Formal dimensional analysis?

Question

Dimensional analysis is a method that I know from physics, where quantities are "annotated" with a "dimension". E.g. rather than writing $$4\cdot 5 = 20$$ we write $$4 m \cdot 5 s = 20 m\cdot s$$

The benefit of this is that it allows you to do a sanity check that you are putting the right quantities in the right place. If you put a quantity of a dimension in place where another dimension is expected, you get a "dimension error" (my term).

In this sense dimensional analysis is similar to type theory, where objects are "annotated" with "types", and this allows you to sanity check that you are putting the right objects in the right place: If you put an object of a type where another type is expected, you get a "type error".

Question:

• Is there a formal relation between type theory and dimensional analysis? Can we model dimensional analysis (as it appears in physics) as a type theory?

• If not, is there some other formalization in mathematics of dimensional analysis, where we are allowed to multiply and divide quantities and where their dimensions are then also multiplied and divided?

Answer 1

Principia Mathematica -- the origin of the term "Type Theory" -- was intended to address this in its final volume. Unfortunately Whitehead abandoned the labor for philosophy, according to Russell, but then Russell did the same. You can get a flavor of where they were heading in the unfinished final volume. See "Relation Arithmetic"* and "Measurement" and "Quantity".
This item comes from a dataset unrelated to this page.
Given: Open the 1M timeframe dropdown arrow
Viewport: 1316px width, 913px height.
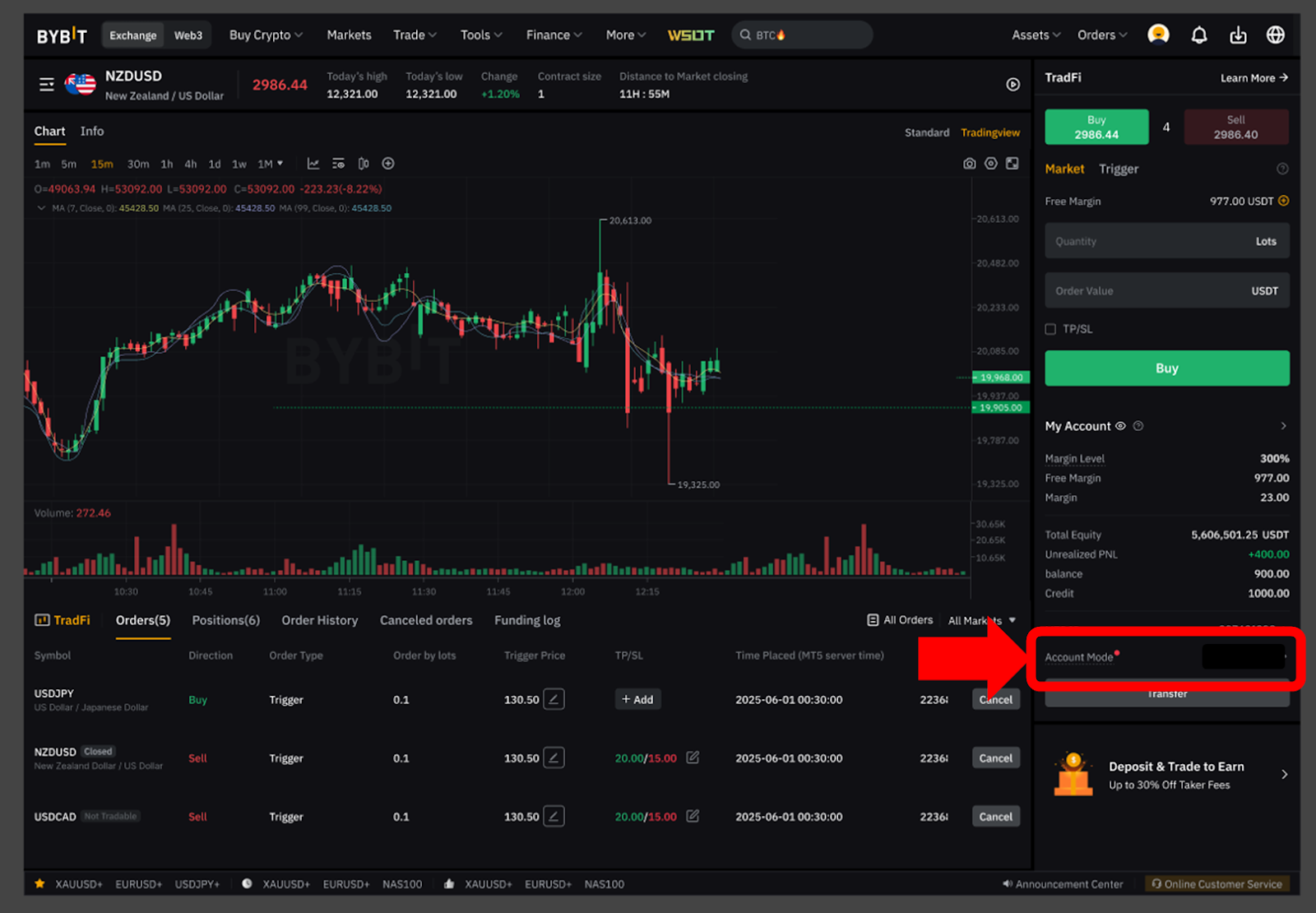Looking at the screenshot, I should [280, 164].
Relation arithmetic's "relation numbers" would have provided the formal basis for a theory of abstract structure of quantitative measurement. This was the point of departure of my efforts to reorient Hewlett Packard's "Internet Chapter 2" toward foundations in computer science because the problem is that deep. There really is no excuse for this state of affairs.

See my essay "Rescuing Computer Science With the Relational Dimensions of the Empirical World" for an informal glimpse into that effort. Unfortunately, the mathematician I hired for that work, Tom Etter (one of the attendees at the 1956 Dartmouth Summer AI Workshop with Ray Solomonoff) passed away shortly after the DotCom bubble burst, the project was shut down and no one with money was interested in supporting this direction of work.

* The only scholar to even attempt to explain why no one has followed up on relation arithmetic, asserts that model theory subsumes it. This is obviously false. The real problem is that relation numbers, as defined by Russell, had a technical flaw, which Etter described in "Relation Arithmetic Revived":

Despite its great promise, relation-arithmetic didn’t get very far. The problem is that the most important combining operators for relations, such as cross product and join, are not invariant under similarity. That is, if A is similar to A’ and B is similar to B’, it does not follow that the cross product or join of A and B is similar to the cross product or join of A’ and B’. This can be seen from a very simple example. Consider a unary relation R with only one tuple (its table has one row and one column). Let the value in that row and column be v. Replacing v by any other value w produces a relation R’ that is similar to R. Now consider the cross product (Cartesian join) RR; it consists of the ordered pair vv. But the cross product RR’ consists of the ordered pair vw, so RR and RR’ are not similar, despite the similarity of their components.

Etter's solution is to provide a context relation within which congruence classes may obtain, in addition to similarity classes.